- YOUR TASK
Copy out the records verbatim, from the line containing "You are a computer-use agent. Image" through the line containing "pos(932,613)", with both of those lines included.

────

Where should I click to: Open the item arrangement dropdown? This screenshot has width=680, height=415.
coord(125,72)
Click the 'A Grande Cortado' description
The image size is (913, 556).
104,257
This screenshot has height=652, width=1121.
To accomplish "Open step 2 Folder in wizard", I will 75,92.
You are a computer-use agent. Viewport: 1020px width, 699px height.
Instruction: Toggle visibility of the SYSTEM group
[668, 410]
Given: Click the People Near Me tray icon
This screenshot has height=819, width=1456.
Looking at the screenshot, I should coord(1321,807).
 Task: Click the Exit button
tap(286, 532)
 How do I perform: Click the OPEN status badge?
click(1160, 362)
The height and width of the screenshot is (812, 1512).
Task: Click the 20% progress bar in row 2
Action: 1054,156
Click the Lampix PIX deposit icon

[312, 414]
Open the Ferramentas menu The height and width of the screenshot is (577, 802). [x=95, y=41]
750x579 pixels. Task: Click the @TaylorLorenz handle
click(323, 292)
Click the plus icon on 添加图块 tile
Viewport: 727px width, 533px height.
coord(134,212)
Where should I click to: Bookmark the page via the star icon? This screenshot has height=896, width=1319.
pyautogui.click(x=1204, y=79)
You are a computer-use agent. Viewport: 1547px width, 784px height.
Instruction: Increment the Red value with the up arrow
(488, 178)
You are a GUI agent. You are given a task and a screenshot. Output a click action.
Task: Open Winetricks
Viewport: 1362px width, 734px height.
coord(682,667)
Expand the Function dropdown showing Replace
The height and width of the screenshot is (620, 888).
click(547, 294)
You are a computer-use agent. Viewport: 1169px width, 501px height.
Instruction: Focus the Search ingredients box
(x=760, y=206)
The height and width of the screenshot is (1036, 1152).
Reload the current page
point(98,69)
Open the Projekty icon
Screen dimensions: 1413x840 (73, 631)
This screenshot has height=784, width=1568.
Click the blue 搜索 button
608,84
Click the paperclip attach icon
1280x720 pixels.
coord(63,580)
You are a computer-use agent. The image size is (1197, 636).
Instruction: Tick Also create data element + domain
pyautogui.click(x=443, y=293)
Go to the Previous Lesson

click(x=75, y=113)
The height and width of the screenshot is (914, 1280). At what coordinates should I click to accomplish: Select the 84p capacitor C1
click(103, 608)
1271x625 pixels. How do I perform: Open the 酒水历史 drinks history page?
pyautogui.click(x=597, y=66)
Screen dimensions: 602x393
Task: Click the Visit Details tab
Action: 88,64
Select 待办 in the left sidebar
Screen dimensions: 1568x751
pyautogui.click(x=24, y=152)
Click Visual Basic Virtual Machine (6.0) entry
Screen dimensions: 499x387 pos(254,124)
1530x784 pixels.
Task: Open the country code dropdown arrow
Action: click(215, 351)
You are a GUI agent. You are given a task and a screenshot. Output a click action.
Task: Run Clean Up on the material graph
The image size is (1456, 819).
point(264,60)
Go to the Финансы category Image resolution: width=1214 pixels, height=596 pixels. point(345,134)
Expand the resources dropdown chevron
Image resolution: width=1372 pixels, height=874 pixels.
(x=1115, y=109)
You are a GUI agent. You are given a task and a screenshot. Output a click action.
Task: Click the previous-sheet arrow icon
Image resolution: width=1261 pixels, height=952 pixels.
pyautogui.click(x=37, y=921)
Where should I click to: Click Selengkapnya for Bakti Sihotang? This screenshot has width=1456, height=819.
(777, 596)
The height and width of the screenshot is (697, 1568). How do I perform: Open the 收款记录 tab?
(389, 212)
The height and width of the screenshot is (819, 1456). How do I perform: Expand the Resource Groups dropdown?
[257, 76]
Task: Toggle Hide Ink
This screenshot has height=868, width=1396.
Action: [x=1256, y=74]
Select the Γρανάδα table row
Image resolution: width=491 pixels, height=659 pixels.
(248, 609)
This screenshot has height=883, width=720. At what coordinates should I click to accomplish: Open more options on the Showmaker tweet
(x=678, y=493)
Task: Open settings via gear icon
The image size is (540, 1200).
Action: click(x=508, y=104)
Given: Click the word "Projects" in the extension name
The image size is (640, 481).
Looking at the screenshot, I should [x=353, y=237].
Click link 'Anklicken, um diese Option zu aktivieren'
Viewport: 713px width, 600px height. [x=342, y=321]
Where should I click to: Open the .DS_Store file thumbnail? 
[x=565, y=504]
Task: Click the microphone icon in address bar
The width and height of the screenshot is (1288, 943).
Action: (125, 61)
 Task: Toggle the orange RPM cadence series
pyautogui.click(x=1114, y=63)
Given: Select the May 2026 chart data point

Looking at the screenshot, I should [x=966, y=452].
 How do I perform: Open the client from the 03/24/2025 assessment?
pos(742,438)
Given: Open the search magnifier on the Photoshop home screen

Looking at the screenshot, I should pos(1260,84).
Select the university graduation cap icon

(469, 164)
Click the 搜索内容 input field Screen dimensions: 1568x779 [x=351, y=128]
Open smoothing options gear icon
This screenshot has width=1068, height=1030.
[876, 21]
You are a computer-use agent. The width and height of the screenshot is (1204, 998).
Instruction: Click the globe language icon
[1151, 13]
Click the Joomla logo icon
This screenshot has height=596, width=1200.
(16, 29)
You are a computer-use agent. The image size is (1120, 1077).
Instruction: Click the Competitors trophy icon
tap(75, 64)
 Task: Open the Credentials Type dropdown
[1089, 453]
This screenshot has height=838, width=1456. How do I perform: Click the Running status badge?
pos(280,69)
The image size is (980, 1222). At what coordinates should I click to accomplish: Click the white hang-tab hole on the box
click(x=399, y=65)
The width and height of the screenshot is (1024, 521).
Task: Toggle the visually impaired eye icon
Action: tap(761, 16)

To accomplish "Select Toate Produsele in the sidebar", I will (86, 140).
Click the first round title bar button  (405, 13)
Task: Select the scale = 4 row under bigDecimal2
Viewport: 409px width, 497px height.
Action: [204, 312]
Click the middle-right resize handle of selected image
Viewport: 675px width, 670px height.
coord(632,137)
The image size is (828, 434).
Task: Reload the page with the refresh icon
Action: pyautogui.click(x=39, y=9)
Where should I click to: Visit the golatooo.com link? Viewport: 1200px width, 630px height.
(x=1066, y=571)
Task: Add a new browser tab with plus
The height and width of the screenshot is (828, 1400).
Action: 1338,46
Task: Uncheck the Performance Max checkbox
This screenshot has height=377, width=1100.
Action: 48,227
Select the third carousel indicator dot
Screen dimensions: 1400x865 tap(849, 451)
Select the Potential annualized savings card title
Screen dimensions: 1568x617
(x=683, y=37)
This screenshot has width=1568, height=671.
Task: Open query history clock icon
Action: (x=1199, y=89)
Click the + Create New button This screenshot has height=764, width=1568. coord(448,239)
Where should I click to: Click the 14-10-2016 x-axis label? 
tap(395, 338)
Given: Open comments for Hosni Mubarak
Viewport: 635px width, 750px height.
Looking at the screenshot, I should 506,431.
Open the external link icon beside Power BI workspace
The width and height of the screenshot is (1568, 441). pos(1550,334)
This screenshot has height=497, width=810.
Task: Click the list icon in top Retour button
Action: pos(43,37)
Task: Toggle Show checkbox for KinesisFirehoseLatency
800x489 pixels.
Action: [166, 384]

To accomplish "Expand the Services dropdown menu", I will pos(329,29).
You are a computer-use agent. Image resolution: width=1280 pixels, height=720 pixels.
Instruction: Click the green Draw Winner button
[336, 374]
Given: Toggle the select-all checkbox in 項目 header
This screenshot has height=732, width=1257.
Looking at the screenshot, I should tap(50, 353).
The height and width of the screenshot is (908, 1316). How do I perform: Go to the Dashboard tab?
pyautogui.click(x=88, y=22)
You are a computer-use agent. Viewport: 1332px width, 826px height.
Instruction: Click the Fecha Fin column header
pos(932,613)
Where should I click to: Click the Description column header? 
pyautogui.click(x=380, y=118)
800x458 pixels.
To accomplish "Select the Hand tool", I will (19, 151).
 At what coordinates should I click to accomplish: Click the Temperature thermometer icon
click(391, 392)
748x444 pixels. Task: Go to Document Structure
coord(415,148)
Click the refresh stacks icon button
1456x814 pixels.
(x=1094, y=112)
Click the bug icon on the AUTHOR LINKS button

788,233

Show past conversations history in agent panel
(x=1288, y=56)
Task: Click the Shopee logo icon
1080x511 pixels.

────

- SOLUTION
You are a computer-use agent. Image resolution: width=1280 pixels, height=720 pixels.
Instruction: Click the green Draw Winner button
[336, 374]
Given: Toggle the select-all checkbox in 項目 header
This screenshot has height=732, width=1257.
Looking at the screenshot, I should tap(50, 353).
The height and width of the screenshot is (908, 1316). How do I perform: Go to the Dashboard tab?
pyautogui.click(x=88, y=22)
You are a computer-use agent. Viewport: 1332px width, 826px height.
Instruction: Click the Fecha Fin column header
pos(932,613)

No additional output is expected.